Table of Contents

  1. Introduction
  2. Data Quality Analysis
  3. Results

Introduction

Language used: Python

Libraries used

Library Description
pandas Data manipulation and analysis to work with structured data
numpy For numerical operations to work on large and multi-dimensional arrays and matrices
matplotlib.pyplot Plotting library to create visualizations
seaborn Statistical data visualization tool for informative statistical graphics

Goal: audit the generation and compliance of the information contained in the dataset.

Observations:

  • Presence of missing values in the dataset
  • Low success rate in marketing campaigns
  • Risk of bankruptcy among borrowers
  • Non-compliance with Law 26.951

Dataset: Bank-full.csv, https://www.kaggle.com/code/vinicius150987/bank-full-machine-learning/input

The dataset used in this study on banking marketing was generated from direct marketing campaigns conducted by a banking institution in Portugal. These campaigns primarily involved telephone calls to customers with the aim of determining their interest in subscribing to a term deposit offered by the bank. The classification goal of this dataset is to predict whether a customer will subscribe to a term deposit or not (output variable “y”).

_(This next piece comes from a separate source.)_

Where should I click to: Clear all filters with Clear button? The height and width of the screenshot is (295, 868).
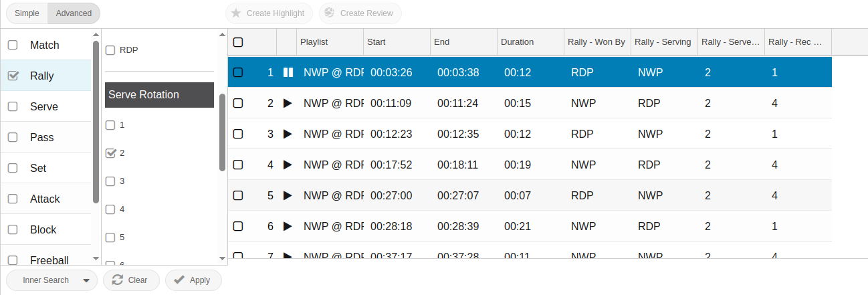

The dataset comprises a total of 16 input variables providing information about the bank customers and the last contact of the current campaign. These variables include the customer’s age, employment type, marital status, education, credit default status, average annual balance, existence of mortgage or personal loans, type of contact used, day and month of the last contact, duration of the last contact, the number of contacts made during this campaign, the number of days since the last contact from a previous campaign, the number of contacts made previously, and the outcome of the previous marketing campaign.

Tasks to be carried out:

  • Compilation of applicable regulations
  • Analysis of data quality
  • Verification of the existence of loans associated with individuals who may currently lack sufficient funds to meet them. This analysis considers factors such as employment status, age, and current balance.
  • Analysis of records to determine which contacted customers may be in violation of the provisions of Law 26.951*.

*Law 26.951 in Argentina establishes a “Do Not Call Registry” to protect individuals from unwanted telemarketing calls. Companies must check and respect the registry, facing penalties for non-compliance.

Data Quality Analysis

This database comprises a total of 45.211 records and 17 variables and there is not any missing data. A validation check is performed on the data’s validity in terms of its typology and range, ensuring consistency with common sense. For instance, it is verified that there are no ages below 18 years or minimum call durations of 0 seconds.

table

Missing Values:

The presence of a value labeled “unknown” has been identified in the data, which is replaced with “NaN,” indicating the absence of data.

Suggestion: It is recommended to fill in these missing values, as having the maximum amount of information about customers is essential. There is a particular emphasis on completing the data in the “contact” column, as it is necessary for establishing contact with the clients.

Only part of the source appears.